We only had two days in Portugal so we didn’t stay long in the room and we went back to the car and drove the short distance into the town. We were surprised to see the extensive remains of an old aqueduct so we parked the car and went sightseeing.
The Aqueduto do Convento was a sixteenth century structure that was built to supply water to the Convent which was once the largest in all of Portugal but is now being converted into a Pousada hotel, which is the Portuguese equivalent of the Spanish Paradors. It was cold in the shaded narrow streets but the good thing about this frosty weather was that there was a clear blue sky full of a big sun and out of the shade it was really very pleasant indeed.
After leaving the town we drove to the sea front and were delighted to find an empty golden beach and a big Atlantic Ocean with huge waves crashing in over the rocks that fringed the edge of the water like steadfast guards on eternal sentry duty. It must have been a very cold night because the damp sand was still frozen and it broke with the snap of a dime bar as we walked across the long roaming silver lines which marked the tide line right down to the rocks and the salty spray. I am not really a big fan of beaches and tire of them quickly but in the winter when they are deserted like this I can explore them for hours. The only other people were a jogger or two and some fishermen at regular intervals along the rocks.
Actually it was beginning to warm up and according to a street sign at a chemist shop the temperature was approaching double figures so as it was about midday we looked for somewhere to stop for a drink and choose a bar with outside tables and selected one in the sunshine at the edge of the pavement. This seemed to surprise the young girl at work behind the bar and she apologised as she chipped the ice of the table and wiped it down as she explained that she hadn’t really expected anyone to sit outside this early.

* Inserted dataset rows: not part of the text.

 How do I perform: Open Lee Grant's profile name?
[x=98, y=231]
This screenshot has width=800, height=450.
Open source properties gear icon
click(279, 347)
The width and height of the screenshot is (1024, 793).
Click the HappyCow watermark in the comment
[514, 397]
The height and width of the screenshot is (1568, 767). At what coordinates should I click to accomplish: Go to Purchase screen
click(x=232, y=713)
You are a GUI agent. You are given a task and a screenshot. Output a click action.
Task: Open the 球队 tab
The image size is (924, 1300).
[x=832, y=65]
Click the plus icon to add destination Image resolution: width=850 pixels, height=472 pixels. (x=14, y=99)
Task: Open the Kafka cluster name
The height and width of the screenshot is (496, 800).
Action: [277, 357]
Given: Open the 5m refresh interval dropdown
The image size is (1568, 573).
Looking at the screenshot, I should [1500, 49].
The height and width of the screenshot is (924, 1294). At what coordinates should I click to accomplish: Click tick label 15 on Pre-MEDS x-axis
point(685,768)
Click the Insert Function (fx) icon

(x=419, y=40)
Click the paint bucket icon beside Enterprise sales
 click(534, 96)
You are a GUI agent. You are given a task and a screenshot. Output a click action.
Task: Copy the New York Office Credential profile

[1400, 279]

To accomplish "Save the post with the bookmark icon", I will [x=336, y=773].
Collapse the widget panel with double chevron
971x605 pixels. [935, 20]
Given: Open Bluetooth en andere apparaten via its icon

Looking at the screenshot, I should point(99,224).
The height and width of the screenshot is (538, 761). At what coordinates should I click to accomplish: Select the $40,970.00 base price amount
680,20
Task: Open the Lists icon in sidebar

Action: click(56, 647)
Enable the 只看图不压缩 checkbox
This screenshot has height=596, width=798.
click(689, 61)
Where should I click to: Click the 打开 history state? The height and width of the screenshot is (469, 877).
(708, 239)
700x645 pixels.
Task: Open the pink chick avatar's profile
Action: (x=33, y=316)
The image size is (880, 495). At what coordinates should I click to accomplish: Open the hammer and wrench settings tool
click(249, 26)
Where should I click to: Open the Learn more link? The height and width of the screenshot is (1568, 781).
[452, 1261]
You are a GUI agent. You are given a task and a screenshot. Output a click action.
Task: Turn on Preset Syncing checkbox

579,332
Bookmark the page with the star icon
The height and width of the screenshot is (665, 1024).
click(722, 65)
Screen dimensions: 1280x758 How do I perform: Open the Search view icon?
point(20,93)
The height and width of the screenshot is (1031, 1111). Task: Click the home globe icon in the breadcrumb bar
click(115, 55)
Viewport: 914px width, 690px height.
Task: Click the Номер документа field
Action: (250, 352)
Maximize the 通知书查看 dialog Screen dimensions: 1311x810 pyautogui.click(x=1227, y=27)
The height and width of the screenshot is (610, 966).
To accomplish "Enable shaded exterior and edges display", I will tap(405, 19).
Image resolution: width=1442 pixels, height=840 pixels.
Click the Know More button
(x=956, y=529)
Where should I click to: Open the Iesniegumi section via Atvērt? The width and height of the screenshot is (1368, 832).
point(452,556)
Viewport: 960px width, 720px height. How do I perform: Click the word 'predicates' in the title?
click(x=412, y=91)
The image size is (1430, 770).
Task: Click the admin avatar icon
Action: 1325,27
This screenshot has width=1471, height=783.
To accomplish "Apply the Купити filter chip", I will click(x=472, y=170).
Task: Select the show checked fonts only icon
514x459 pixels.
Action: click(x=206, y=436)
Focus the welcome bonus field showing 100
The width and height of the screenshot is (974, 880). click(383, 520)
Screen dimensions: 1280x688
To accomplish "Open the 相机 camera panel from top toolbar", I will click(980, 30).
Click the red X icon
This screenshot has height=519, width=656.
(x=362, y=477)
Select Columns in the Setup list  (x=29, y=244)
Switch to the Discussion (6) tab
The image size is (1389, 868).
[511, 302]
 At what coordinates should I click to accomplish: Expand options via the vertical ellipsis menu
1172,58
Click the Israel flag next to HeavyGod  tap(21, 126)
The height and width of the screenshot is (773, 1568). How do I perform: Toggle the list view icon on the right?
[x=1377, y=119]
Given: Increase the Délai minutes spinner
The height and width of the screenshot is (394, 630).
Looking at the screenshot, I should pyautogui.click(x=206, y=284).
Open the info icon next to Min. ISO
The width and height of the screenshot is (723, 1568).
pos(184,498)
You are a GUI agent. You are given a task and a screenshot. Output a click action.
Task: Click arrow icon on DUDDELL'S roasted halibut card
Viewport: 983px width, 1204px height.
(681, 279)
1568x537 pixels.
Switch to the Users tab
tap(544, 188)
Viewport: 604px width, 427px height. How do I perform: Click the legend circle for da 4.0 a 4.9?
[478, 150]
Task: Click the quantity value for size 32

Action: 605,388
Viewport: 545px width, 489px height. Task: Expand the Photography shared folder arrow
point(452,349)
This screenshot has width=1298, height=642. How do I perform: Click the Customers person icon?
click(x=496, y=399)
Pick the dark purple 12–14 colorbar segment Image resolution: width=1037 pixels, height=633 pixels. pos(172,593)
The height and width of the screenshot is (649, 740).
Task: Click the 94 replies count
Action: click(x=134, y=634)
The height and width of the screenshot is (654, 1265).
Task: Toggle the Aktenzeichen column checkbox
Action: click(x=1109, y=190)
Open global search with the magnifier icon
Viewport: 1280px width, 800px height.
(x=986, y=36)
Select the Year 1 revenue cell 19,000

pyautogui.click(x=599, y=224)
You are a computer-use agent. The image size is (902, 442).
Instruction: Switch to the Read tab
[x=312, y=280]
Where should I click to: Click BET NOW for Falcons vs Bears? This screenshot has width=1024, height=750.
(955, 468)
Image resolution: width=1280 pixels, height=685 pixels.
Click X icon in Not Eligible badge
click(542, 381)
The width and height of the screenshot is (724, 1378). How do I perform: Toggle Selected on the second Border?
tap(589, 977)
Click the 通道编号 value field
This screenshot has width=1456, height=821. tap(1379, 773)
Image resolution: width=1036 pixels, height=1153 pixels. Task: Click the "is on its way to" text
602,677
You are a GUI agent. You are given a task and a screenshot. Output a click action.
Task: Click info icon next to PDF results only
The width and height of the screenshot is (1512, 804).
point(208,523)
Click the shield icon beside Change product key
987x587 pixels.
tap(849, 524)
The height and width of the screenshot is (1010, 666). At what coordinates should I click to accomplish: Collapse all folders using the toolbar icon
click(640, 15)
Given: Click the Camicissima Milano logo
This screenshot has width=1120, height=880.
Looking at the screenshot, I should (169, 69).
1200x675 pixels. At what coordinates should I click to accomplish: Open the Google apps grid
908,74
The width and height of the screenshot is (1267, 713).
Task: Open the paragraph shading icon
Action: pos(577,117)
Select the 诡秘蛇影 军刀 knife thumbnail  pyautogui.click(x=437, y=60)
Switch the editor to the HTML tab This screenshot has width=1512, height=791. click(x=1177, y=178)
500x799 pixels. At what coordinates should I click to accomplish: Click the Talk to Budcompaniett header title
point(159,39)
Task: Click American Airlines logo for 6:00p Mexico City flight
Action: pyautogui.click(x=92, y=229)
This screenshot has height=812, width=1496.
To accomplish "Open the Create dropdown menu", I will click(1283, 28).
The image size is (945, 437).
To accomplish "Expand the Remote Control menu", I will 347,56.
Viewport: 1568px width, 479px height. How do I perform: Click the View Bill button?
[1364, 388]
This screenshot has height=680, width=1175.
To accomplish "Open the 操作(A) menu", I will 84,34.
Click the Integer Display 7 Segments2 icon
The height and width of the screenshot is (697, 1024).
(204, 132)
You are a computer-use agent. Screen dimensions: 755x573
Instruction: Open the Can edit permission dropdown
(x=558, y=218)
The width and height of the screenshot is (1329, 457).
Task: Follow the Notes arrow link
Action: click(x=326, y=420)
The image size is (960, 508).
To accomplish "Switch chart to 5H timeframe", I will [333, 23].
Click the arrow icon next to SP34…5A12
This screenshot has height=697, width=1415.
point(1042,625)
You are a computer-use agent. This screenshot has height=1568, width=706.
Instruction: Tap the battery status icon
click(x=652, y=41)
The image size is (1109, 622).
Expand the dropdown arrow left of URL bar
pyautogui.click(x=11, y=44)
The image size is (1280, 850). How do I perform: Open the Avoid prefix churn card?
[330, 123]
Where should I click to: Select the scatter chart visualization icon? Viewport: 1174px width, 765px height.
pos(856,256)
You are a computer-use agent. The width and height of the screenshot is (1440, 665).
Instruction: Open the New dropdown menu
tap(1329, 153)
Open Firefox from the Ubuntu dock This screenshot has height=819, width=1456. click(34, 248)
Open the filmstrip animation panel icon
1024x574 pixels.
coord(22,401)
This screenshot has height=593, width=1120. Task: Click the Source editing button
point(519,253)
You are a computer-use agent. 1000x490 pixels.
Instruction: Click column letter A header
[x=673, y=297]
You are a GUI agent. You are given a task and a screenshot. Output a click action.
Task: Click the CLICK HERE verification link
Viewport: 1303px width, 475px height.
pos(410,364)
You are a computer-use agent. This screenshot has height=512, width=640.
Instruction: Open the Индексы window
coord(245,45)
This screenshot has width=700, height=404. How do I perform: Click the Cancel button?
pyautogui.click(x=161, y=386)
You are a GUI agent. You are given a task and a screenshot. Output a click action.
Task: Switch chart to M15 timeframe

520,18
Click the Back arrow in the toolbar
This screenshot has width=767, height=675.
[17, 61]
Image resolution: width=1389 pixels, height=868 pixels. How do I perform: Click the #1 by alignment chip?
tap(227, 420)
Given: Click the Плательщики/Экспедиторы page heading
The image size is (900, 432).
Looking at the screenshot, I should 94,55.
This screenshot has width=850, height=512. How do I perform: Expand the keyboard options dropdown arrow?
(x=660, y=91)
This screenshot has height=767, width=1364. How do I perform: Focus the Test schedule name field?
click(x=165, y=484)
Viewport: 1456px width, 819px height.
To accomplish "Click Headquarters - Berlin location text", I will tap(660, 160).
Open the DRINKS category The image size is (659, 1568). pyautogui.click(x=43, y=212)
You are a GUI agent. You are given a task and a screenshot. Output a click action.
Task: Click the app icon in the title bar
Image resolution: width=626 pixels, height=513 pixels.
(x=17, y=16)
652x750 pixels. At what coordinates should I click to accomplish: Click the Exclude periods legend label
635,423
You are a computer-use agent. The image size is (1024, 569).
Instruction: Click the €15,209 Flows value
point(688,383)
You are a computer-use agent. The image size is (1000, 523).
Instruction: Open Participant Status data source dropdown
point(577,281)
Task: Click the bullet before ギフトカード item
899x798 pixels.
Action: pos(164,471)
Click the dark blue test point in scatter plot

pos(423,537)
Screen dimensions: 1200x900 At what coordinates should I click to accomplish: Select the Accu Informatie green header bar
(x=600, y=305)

After the sun had warmed us through we left Vila do Conde and drove north to the neighbouring city of Póvoa de Varzim which was once the busiest sea port and had the largest fish market in northern Portugal and still has a busy port today where we could see fishing boats going in and out of the harbour. We didn’t stop at Póvoa but carried on along the coast road adjacent to the wide beaches and arrived in the village of Apúlia where we thought we might look for somewhere for lunch.